ROTE — Grup Nihi resmi mengoperasikan properti terbaru di Pulau Rote, NTT, pada pertengahan April 2026. Akomodasi bernama Nihi Rote & Hospitality Academy ini menawarkan konsep perpaduan antara penginapan kelas atas dan pusat pendidikan perhotelan.
Berlokasi strategis di pesisir, resor ini menyediakan 21 unit vila privat yang dirancang dengan pemandangan laut. Melansir laporan dari AFAR, destinasi ini tidak sekadar mengejar keuntungan, melainkan juga berkomitmen pada pemberdayaan masyarakat lewat akademi perhotelan.
Saudara dari Nihi Sumba dengan Sentuhan Sosial
Nihi Rote merupakan saudara dari Nihi Sumba, destinasi wellness dan selancar yang telah meraih reputasi global melalui program kemanusiaan Sumba Foundation. Seperti pendahulunya, resor di Pulau Rote ini mengundang tamu untuk terlibat aktif dalam kegiatan sosial.

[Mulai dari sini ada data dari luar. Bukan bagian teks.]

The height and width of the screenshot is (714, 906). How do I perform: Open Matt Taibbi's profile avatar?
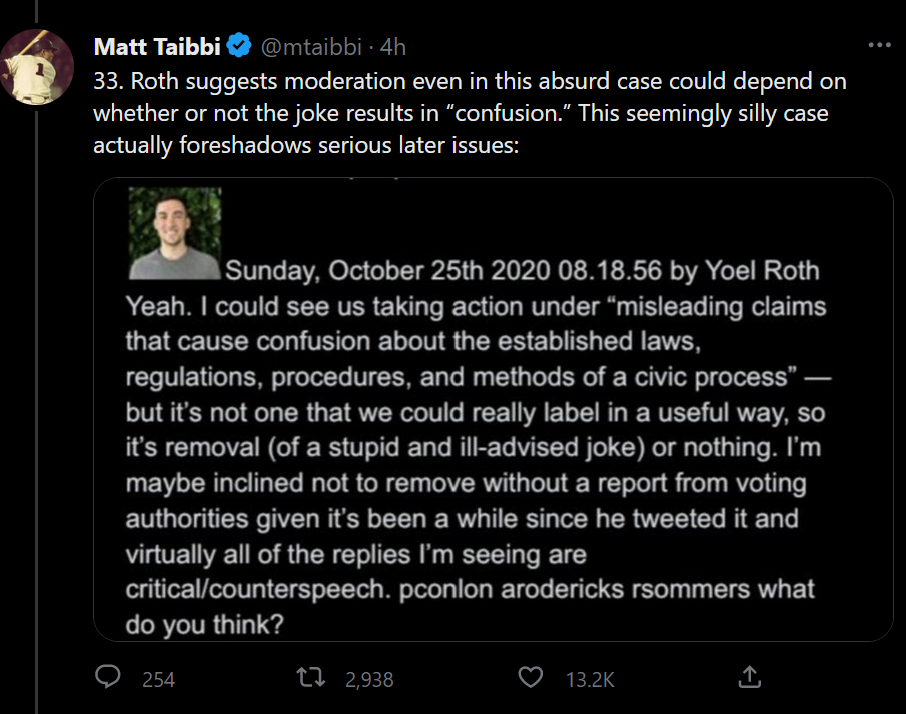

Para pengunjung dapat berkontribusi langsung kepada komunitas lokal selama berlibur. Aktivitas yang ditawarkan mencakup mengajar bahasa Inggris kepada anak-anak, membantu program penyediaan makan siang di sekolah, hingga berpartisipasi dalam kegiatan olahraga bersama pemuda setempat.
Akademi Perhotelan Jadi Jantung Operasional Resor
Salah satu keunikan resor ini adalah prosedur penerimaan tamu yang tidak dilakukan di meja resepsionis pada umumnya. Proses check-in justru berlangsung di Rote Hospitality Academy by Nihi, yang menjadi pusat kegiatan seluruh kawasan.
Di tempat ini, akademi bukan sekadar fasilitas pendukung, melainkan inti dari pengalaman menginap. Pengembangan proyek ambisius ini mendapat dukungan penuh dari Michael Schwab, seorang investor sekaligus peselancar yang memiliki visi besar membuka peluang karier bagi pemuda di NTT.
Siswa dari Timor-Leste Ikut Serta, Didukung Ramos-Horta
Para peserta didik di akademi ini tidak hanya berasal dari Pulau Rote, tetapi juga mencakup siswa dari negara tetangga, Timor-Leste. Keikutsertaan siswa dari Timor-Leste ini mendapatkan dukungan khusus dari José Ramos-Horta, peraih Nobel Perdamaian yang kini menjabat sebagai Presiden Timor-Leste.
Sistem pembelajaran dirancang agar para siswa mendapatkan porsi praktik lebih besar daripada teori di kelas. Mereka dilibatkan langsung dalam operasional harian resor, mulai dari layanan kuliner, manajemen kamar, hingga penerapan praktik keberlanjutan lingkungan yang ketat.
Vila Eksklusif dengan Arsitektur Tradisional Rote
Fasilitas menginap berupa vila-vila luas dengan kolam renang pribadi yang memberikan privasi tinggi. Desain bangunan menggunakan teknik khas Rote dengan atap daun kelapa dan ukiran kayu tangan yang artistik.
Tamu dapat menikmati pengalaman berselancar, berperahu, serta mencicipi kuliner laut yang diolah dari bahan-bahan berkelanjutan. Konsep ini menciptakan ruang interaksi langsung antara wisatawan mancanegara dengan siswa akademi dan warga lokal.
Dampak Ekonomi dan Masa Depan Pariwisata Rote
James McBride, CEO dan salah satu pendiri Nihi Hotels, menyatakan bahwa proyek akademi ini akan terus berkembang seiring berjalannya waktu. Ia menekankan bahwa prioritas utama perusahaan adalah menciptakan dampak positif jangka panjang bagi wilayah tersebut.
Melalui pendekatan ini, Nihi Rote berupaya membuktikan bahwa industri pariwisata kelas atas dapat berjalan selaras dengan pelestarian budaya dan pengembangan ekonomi rakyat. Konsep ini diharapkan menjadi tolok ukur baru bagi industri hospitality di wilayah Indonesia Timur.